** GIVEN INSTRUCTION **
Pick up the essay on how markets "think" about politics after its last paragraph and keep writing it in the same voice.

** QUOTED PASSAGE **
========
Category Archives: philosophy

how markets “think” about politics

As I write, US stocks are plunging. I have no idea what will be happening by the time you read this post. However, stepping back from the moment, what does it mean that Wall Street indexes rose after Trump won the 2024 election but fell last week? Or that Ukrainian government bond prices rose from October 2024 until last week and then fell rapidly?

One view is that markets have wisdom–or at least predictive value–because they aggregate information from many people. Investors think critically and rigorously because their money is on the line. The recent trends make sense on their face and confirm that markets are rational.

A different view is that capitalism involves a class struggle, and capital markets rise when the upper classes expect their interests to prevail. This model has no trouble explaining why business leaders, including registered Democrats, would tell Steven Rattner that they like Trump. They were not predicting prosperity for all but expecting to profit for themselves.

I would endorse a third model. Friedrich Hayek had a genuine insight: individuals have limited cognitive capacity and diverse motives. Therefore, individuals cannot reliably assess whole societies, let alone predict the future of anything large-scale. However, says Hayek, within our own domains of experience and expertise, we can reasonably predict specific prices. After a tough spring, farmers will expect the price of wheat to rise.

Prices allow us to plan efficiently. Many people do not seek to maximize wealth but to accomplish something else, such as holding onto a valued job or retiring soon. Nevertheless, the result of all their private planning is a market that is–in certain respects–efficient.

However, markets also create opportunities to profit by correctly predicting the large-scale situation. In turn, such predictions require assessing the present. For example, to guess how the US economy will fare over the next four years, it’s necessary to evaluate Donald Trump as a leader. One can buy bonds and other securities partly on the basis of such predictions. In this way, an accurate evaluation of Trump could pay off financially.

But Hayek’s defense of markets would not encourage us to trust the aggregate results of such thinking. Just because many people trade securities, it does not follow that their overall understanding of the present or their predictions for the society as a whole are reliable.

On the contrary, each participant in a market who tries to predict how a whole economy or country will perform is subject to the same cognitive limitations that–according to Hayek–beset us as voters and policymakers.

Markets do respond intelligibly to news. Wall Street indices fall every time Trump announces tariffs and rise whenever he seems to back off. But these changes are not predictive. In fact, we can easily predict market shifts as soon as we know what Trump says. The market adds little new information.

It’s true that putting money on the line gives an individual a motivation to think rigorously and critically. But motivations do not solve cognitive limitations. The businessmen who confided in Rattner said that they didn’t like “woke stuff” under Biden. Such feelings should not directly influence their market behavior under Trump. Nevertheless, their hostility to “woke stuff” could affect their stock trades by influencing their moods or by leading them to consume news and information that is tilted in favor of Trump. As cognitively limited creatures, we must rely on limited sources and a priori models–also known as ideologies.
========
** RECORD LIST **
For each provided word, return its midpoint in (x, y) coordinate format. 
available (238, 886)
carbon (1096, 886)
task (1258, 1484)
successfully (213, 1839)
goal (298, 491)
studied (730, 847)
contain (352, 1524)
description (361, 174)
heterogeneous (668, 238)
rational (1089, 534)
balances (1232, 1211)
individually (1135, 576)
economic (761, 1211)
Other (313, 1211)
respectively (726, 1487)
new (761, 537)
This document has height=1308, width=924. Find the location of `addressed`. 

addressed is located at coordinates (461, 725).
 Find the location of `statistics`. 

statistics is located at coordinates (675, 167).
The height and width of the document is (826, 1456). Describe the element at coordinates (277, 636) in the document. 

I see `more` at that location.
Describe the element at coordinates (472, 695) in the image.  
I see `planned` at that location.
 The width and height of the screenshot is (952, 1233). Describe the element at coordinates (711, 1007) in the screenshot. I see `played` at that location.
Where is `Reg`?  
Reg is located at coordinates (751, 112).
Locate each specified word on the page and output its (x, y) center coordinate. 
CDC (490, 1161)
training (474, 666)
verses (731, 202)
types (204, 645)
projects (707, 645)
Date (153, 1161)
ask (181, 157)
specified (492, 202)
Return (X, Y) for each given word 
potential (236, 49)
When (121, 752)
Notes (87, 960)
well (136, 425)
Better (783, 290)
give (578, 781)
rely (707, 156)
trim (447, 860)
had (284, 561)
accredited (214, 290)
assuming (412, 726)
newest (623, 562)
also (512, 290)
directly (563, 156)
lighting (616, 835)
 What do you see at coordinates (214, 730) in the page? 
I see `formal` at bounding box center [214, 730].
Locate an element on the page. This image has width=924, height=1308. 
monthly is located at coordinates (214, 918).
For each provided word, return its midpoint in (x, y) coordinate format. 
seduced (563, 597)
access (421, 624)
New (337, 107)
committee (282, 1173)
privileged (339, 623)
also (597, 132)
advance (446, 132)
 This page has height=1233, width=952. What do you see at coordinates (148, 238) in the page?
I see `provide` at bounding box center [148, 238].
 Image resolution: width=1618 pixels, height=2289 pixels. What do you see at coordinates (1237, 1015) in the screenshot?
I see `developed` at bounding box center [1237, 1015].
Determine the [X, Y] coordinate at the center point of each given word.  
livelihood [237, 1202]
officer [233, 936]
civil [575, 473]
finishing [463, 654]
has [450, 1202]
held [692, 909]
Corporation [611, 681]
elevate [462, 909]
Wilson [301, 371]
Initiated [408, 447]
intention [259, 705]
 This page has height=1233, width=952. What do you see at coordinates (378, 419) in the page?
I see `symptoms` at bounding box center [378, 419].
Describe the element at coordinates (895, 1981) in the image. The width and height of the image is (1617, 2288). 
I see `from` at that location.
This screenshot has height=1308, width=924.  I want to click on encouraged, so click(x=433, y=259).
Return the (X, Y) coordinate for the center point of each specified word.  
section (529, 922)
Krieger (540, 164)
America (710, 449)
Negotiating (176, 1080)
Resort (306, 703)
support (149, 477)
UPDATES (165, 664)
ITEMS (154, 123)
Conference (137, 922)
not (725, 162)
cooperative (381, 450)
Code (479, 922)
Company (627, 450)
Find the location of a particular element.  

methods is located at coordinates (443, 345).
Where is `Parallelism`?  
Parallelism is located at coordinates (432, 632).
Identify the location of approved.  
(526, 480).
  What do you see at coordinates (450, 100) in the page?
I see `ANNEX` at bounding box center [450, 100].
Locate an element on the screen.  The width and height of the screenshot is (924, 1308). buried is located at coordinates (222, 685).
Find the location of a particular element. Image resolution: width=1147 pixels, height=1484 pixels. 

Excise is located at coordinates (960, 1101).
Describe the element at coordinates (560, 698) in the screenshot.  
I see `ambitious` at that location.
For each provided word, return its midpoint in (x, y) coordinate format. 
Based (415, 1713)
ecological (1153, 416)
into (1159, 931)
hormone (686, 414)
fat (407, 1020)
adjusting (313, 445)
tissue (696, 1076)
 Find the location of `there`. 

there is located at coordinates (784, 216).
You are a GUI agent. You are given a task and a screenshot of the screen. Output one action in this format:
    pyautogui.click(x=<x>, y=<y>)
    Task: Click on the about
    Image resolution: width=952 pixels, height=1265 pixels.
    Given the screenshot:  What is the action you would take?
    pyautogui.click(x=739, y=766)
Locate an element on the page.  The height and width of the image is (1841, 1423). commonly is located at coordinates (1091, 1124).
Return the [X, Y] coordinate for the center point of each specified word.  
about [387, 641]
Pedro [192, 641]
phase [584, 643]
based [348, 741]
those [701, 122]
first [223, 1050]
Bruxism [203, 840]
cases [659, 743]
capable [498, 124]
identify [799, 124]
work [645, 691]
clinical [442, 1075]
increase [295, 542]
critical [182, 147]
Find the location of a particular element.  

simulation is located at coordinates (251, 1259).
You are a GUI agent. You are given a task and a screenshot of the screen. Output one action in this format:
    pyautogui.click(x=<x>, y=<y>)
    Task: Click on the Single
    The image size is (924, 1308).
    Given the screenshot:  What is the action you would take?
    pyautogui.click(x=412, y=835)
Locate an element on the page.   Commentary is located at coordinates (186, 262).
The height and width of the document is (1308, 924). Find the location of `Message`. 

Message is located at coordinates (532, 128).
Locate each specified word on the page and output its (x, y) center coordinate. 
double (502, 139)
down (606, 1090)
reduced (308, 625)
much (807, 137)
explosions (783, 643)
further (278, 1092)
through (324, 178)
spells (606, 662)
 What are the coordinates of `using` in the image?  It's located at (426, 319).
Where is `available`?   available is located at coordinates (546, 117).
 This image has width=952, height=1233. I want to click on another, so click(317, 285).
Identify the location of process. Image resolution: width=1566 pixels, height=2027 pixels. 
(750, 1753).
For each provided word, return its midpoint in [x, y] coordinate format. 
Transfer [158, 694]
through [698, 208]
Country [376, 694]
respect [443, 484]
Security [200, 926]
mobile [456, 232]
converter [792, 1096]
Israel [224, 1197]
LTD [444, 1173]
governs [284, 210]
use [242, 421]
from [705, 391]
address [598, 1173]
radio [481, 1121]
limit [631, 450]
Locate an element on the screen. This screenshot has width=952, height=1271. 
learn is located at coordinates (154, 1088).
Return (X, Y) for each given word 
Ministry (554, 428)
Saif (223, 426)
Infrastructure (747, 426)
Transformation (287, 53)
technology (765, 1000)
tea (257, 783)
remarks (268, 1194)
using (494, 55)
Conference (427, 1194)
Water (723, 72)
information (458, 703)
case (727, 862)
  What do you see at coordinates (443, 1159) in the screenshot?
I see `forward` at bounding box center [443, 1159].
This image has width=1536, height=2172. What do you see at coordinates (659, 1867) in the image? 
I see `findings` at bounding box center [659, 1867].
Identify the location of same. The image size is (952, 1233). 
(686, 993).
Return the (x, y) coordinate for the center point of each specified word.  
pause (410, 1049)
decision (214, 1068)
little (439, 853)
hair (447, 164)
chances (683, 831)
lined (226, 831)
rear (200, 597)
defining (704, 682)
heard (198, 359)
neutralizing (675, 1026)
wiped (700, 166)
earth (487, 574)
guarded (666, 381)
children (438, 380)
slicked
========
** EXERCISE OUTPUT **
In recent months, CEOs reported rising confidence in the economy, while consumers’ confidence slipped. A closer look at consumer confidence reveals that it fell by 28 points among Democrats but rose by 32.8 points among Republicans between January and February. So we can compare three changing predictions: those of corporate bosses, Democrats as consumers, and Republicans as consumers. Why do the Democrats diverge from the CEOs and the average Republicans?

  • The CEOs tend to have different values from the Democratic consumers. If everyone agreed that Trump’s tax policies will boost corporate profits but hurt the environment, CEOs would be more positive than representative Democrats.
  • The CEOs have different information from Democratic consumers. They are awash in data about their own balance sheets, plus business-oriented news. Democratic consumers are seeing negative assessments of Trump.
  • The CEO’s and the Democrats probably hold different mental models of such fundamental issues as the role of government and businesses in our society. Everyone holds such models, without which we cannot absorb new information.
  • Partisan identity is working as a powerful heuristic. Americans are using the party of the incumbent president to predict the economy. This may be unwise, but human beings must use heuristics, and a party label does convey relevant information if you combine it with a model of the society.
  • Some people act performatively. I would probably answer almost any survey question about Trump in a way that made him look bad, even if I didn’t completely believe the literal truth of my response. Some may even buy financial instruments to make a point–witness the popularity of Trump’s cryptocurrency.
  • Finally, the information that people absorb may reflect political agendas. Rupert Murdoch, Jeff Bezos, and other media barons want to affect public opinion, although their impact is uneven because news consumers are sorted ideologically.

This is not a simple model, but it does have a simple core. It is methodologically individualist, presuming that the decision-makers are human beings rather than classes or other abstractions. Regardless of their interests and social positions, these individuals are cognitively constrained and not primarily concerned with assessing the whole society. When they do make general assessments and predictions, these decisions reflect their mental models (which, in turn, often reflect their social positions), limited information, and concrete issues that are salient for them at the time. As a result, markets respond intelligibly to widely reported breaking news but have little predictive value.

See also: The truth in Hayek; making our models explicit; social education as learning to improve models; how intuitions relate to reasons: a social approach; etc.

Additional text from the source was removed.